L'homme, Nathan (40 ans), est un flic ordinaire marié à Chris. Il est en pleine déprime. Sa femme vient de le quitter pour rejoindre la maison communautaire de Wolf (professeur d'économie politique à Berlin) et de ses amis, tous des militants anti-mondialistes très actifs, branchés sexe et bio. Wolf, homosexuel notoire, est donc l'amant de Chris. Cependant, Nathan installe chez lui Paula Consuelo-Acari (28 ans), un top-model très en vue qu'il s'abstient de «baiser» car sa libido le porte toujours vers sa femme Chris.
Marie-Jo, la coéquipière de Nathan, 32 ans, est une grosse fille aux yeux verts, qui se bourre d'amphétamines et qui pèse autour de 90 à 100 kilos. Elle partage son existence avec Franck, écrivain et professeur de «creative writing» à l'université. Au retour de ses longues courses à pied, Marie-Jo se laisse prendre violemment par Ramon, un petit mâle de vingt-cinq ans son voisin d'en dessous qui couche également avec Franck son mari. Nathan et Marie-Jo couchent aussi régulièrement ensemble au cours de l'enquête qu'ils poursuivent. A l'issue de leurs investigations, on comprend que la victime Jennifer Brennen, retrouvée étranglée, les dents fracassées, adhérait à la mouvance anti-mondialiste afin de se venger de son père, un redoutable homme d'affaire maffieux et criminel. Brennen le père sera d'ailleurs liquidé à la fin du roman par Nathan. Pour vivre, Jennifer déguisée en infirmière faisait la pute dans un hôpital. Elle a également joué dans quelques films pornos amateurs. Nathan et Marie-Jo sont sans cesse rattrapés par leurs problèmes psychologiques, sentimentaux, sexuels et professionnels. L'imbroglio est complet.

————

**Exercices proposés**
1 - Dans le résumé du roman, quel métier exerce Franck ?
2 - Relevez, dans le résumé du roman, chaque personnage dont l'âge est précisé, en indiquant cet âge.
3 - Rédigez la suite du résumé du roman à partir de sa dernière phrase.

**Données fournies**
————

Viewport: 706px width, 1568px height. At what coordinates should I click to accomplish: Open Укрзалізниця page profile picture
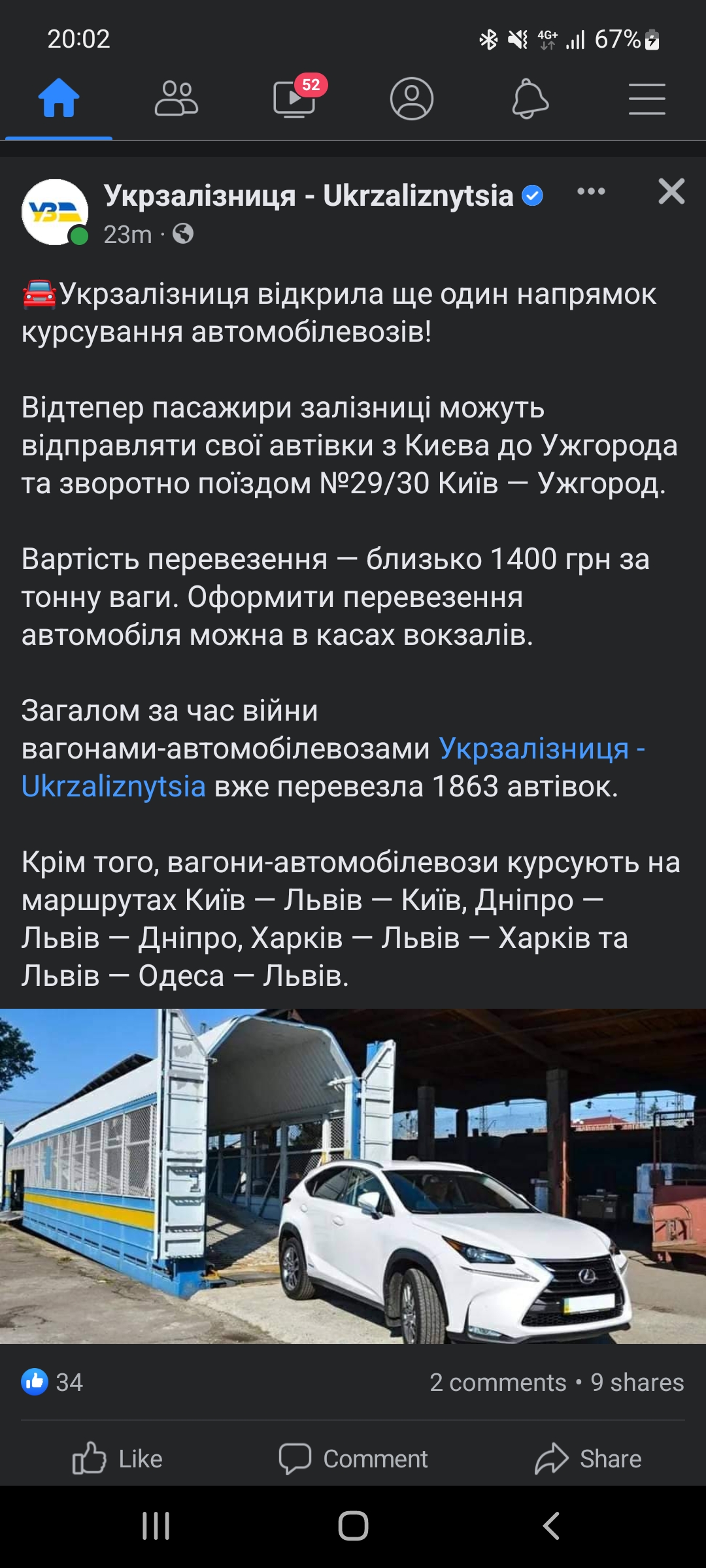[55, 212]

————

**Réponses par exercice**
1 - Franck est écrivain et professeur de « creative writing » à l'université.

2 -
- Nathan : 40 ans
- Paula Consuelo-Acari : 28 ans
- Marie-Jo : 32 ans
- Ramon : vingt-cinq ans

3 -
Après avoir investi le roman porno (Vers chez les blancs), Philippe Djian s'introduit cette fois dans l'univers du polar, ou plus exactement feint de s'y introduire. Dans les plis du récit, qui est plus qu'un pur exercice de style, il propose toutes sortes de digressions, de notations, de variantes comme la démonstration de sa liberté face à tous les genres. Il néglige les figures imposées au polar car l'enquête n'aboutira jamais. Certes le paysage est délétère et violent, les relations entre les êtres sont distendues, crapuleuses, perverses et sadiques et il n'y a donc ni fin, ni conclusion, ni morale.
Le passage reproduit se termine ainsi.